BIBLIOBUS Littérature française

La simplification de l’orthographe - George Renard (1876 – 1943)

(1894)  

Pour une fois que l'Académie française fait preuve d'esprit progressiste (le mot n'est pas encore dans son dictionnaire ; mais c'est un mot-candidat qui sera admis un jour ou l'autre), il convient de l'en féliciter hautement. Simplifier ce casse-tête chinois qui s'appelle l'orthographe française est une œuvre méritoire et, j'ose le dire, au risque de faire frémir les réactionnaires fieffés qui abondent parmi les Quarante, une œuvre démocratique.

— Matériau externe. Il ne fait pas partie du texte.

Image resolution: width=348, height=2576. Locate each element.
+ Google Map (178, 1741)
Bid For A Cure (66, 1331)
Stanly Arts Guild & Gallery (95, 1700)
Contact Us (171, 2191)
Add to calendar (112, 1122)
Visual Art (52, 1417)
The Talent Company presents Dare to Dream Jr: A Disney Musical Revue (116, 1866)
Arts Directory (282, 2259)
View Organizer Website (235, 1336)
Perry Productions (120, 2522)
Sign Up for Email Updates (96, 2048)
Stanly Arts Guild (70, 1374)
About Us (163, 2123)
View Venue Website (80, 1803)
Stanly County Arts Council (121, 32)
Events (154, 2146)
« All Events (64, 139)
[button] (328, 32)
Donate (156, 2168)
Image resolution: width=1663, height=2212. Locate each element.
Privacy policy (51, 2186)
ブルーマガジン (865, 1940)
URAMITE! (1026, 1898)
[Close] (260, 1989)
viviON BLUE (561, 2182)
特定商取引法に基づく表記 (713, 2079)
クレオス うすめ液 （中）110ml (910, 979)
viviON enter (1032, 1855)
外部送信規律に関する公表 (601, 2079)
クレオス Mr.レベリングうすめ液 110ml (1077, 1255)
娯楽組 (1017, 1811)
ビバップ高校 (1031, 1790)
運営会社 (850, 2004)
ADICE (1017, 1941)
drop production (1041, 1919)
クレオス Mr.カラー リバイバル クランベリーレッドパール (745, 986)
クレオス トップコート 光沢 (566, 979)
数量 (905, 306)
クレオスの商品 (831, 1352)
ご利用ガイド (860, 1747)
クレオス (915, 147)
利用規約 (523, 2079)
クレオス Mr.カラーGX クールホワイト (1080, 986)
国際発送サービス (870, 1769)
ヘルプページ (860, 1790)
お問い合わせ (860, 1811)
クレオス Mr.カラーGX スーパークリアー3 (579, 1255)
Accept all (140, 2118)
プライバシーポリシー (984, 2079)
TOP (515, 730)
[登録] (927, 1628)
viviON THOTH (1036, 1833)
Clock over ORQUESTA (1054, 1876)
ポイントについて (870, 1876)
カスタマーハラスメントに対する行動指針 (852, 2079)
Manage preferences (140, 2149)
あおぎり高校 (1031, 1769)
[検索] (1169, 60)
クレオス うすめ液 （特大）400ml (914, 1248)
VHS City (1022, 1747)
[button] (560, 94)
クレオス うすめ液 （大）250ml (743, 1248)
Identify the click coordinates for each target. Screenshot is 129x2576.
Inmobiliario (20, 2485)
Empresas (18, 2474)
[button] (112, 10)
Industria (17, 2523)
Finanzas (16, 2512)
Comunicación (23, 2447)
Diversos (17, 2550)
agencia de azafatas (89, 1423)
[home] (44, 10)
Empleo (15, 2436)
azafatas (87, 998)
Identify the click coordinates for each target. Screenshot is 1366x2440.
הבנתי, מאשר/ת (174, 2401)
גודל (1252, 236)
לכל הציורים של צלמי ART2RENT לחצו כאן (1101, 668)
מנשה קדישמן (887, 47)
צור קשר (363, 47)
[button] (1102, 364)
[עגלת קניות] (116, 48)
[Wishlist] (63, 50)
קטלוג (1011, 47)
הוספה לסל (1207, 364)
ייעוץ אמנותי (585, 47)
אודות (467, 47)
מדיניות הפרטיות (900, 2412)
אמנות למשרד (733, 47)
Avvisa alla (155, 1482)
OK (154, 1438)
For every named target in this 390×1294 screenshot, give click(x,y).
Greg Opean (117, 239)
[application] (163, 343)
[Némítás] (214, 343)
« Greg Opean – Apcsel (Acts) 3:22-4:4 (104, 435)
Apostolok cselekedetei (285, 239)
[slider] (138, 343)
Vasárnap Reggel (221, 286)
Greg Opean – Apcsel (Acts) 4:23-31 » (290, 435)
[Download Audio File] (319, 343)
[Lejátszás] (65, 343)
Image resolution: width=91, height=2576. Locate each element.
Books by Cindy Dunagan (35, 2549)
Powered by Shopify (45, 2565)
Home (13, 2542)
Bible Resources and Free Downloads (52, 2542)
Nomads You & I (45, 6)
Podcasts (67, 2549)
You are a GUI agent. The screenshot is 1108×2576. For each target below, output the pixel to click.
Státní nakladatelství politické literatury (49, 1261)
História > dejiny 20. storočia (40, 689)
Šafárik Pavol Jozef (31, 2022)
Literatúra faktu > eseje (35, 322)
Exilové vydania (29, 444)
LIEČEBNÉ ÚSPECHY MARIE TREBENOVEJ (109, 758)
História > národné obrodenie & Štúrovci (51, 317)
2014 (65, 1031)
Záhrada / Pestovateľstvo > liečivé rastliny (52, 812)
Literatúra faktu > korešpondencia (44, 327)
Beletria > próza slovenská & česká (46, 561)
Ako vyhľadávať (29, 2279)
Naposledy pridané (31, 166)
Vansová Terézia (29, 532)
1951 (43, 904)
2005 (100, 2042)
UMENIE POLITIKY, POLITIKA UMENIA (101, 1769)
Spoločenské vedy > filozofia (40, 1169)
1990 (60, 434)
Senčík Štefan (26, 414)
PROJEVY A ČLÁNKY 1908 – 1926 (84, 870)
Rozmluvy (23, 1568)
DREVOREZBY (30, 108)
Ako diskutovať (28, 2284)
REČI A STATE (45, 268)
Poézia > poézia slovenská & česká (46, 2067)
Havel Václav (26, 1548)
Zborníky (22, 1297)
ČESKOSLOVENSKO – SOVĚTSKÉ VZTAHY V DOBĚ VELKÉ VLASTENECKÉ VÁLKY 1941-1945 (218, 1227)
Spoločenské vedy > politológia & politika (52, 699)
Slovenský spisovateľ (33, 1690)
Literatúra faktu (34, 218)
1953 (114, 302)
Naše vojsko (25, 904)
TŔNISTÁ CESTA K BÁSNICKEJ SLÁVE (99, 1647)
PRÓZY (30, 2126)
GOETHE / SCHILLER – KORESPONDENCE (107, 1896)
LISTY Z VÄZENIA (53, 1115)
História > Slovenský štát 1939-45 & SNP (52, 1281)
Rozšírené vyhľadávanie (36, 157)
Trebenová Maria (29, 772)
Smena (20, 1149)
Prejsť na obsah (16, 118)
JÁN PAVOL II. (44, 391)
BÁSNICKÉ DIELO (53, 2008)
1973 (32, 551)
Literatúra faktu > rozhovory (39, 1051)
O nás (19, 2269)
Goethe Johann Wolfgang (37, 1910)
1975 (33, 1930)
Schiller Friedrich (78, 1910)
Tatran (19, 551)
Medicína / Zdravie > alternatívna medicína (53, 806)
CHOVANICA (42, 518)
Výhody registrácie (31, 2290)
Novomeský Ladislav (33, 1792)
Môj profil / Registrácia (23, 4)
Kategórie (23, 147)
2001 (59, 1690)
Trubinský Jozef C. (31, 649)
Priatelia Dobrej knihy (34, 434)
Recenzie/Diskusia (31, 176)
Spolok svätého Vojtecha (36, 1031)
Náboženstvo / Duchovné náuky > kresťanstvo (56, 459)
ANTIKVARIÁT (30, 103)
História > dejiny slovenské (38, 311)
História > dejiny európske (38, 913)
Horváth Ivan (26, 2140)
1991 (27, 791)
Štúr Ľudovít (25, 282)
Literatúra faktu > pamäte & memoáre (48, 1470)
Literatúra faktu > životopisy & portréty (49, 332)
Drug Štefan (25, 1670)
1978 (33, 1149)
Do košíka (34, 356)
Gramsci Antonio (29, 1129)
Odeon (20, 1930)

L'Académie n'a pas eu l’initiative de l'entreprise ; ce serait trop beau. Il existe depuis longtemps des comités néographiques en Belgique, en Suisse, en France même ; l'Allemagne vient de procéder chez elle à une opération du même genre. Une réforme, fut-elle petite et tardive, n'en est pas moins chose grave et rare chez nous, chez le plus routinier et le plus révolutionnaire de tous les peuples, où la langue écrite et parlée est soumise comme tout le reste au contrôle d'une autorité constituée, en un temps où le statu quo est érigé en principe de gouvernement.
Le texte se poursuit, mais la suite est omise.